Pick up the article below about the proposal to list all chimpanzees as endangered after its last sentence, and continue it.

Selected extract:
-.-.-

By Jean-Paul Salamanca (staff@latinospost.com) | First Posted: Jun 17, 2013 12:26 AM EDT

According to a new federal rule, all chimpanzees could be placed on the endangered species list, thus protecting the animals from being hunted or used for test subjects.

Recently, the U.S. Fish and Wildlife Service announced a proposal that re-examined a decision made by the agency in 1990 to classify wild chimps as endangered and captive chimps as threatened.

As STL Today.com notes via the Washington Post, the listing was designed to help the National Institutes of Health fund medical experiments using captive chimps. According to Nature World News, nearly half of the 2,000 chimps held in captivity in the U.S. are used for research purposes.

As KTEP.org notes, scientists became interested in studying chimps in the 1920s in order to study primate psychology. That later branched out into outer space when the U.S. sent a chimpanzee, Ham, into space, leading into the sending of more chimps up into space to test out how humans might test out in outer space conditions.

"It's not hard to understand why chimpanzees would have been chosen from a scientific point of view," said John Pippin, a cardiologist who is with the nonprofit Physicians Committee for Responsible Medicine. "They do share 98 percent of our DNA."

-.-.-

Dataset entries:
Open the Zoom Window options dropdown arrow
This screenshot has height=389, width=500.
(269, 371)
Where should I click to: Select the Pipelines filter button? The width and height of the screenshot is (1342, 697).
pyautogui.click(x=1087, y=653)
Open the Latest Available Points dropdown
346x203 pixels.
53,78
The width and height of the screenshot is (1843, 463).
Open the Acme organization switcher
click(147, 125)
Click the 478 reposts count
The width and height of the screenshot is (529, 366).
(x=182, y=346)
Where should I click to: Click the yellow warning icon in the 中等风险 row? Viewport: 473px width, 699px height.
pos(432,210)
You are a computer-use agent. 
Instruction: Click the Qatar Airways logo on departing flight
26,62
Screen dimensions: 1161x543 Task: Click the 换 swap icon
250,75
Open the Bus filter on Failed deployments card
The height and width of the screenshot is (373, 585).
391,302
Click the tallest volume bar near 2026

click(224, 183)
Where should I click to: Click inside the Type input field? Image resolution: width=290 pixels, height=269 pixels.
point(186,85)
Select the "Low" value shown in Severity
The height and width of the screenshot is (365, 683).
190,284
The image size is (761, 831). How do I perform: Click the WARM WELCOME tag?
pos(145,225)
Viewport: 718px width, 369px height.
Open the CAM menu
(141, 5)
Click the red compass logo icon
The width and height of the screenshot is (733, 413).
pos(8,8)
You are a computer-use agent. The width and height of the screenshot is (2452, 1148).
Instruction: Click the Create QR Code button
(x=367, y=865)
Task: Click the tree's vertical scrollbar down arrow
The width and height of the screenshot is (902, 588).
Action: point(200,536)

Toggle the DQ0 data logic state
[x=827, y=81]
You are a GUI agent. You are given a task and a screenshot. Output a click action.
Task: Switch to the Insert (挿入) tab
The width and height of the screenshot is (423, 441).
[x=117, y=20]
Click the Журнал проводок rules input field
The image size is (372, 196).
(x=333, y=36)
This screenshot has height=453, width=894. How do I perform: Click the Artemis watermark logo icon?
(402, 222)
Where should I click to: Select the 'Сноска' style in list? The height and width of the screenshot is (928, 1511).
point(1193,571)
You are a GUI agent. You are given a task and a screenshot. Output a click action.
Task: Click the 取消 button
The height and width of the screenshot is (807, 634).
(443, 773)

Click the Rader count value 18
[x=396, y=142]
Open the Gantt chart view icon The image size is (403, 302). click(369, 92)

-.-.-

Answer to the problem:
However, in recent years, scientists have been moving away from the use of chimps in scientific testing, as Kathleen Conlee, the vice president of animal research issues at the Humane Society of the United States, told Nature World News.

Due to their close proximity to humans, chimps have been suffering illness, which caused death in some and post-traumatic stress disorder in others.

Adding to a dire state for chimpanzees, researchers have projected that chimpanzee populations in the wild have decreased by more than 65 percent over the last 30 years due to poaching and loss of habitat.

"The question now is being asked in a different way," says Jeffrey Kahn, a bioethicist at Johns Hopkins University. "Not, 'Is it useful to do research involving chimpanzees?' But [rather] 'is it necessary?' "

With the latest proposal, U.S. Fish and Wildlife Service director Daniel M. Ashe hopes that a remedy can be found to the problem.

Noting that "the chimpanzee is said to share 98 percent of our genes," Ashe is expecting that the restrictions on chimpanzees can help salvage the populace.

"It is in our nature to protect and conserve this iconic species, and this proposal will help," he wrote in his blog post recently.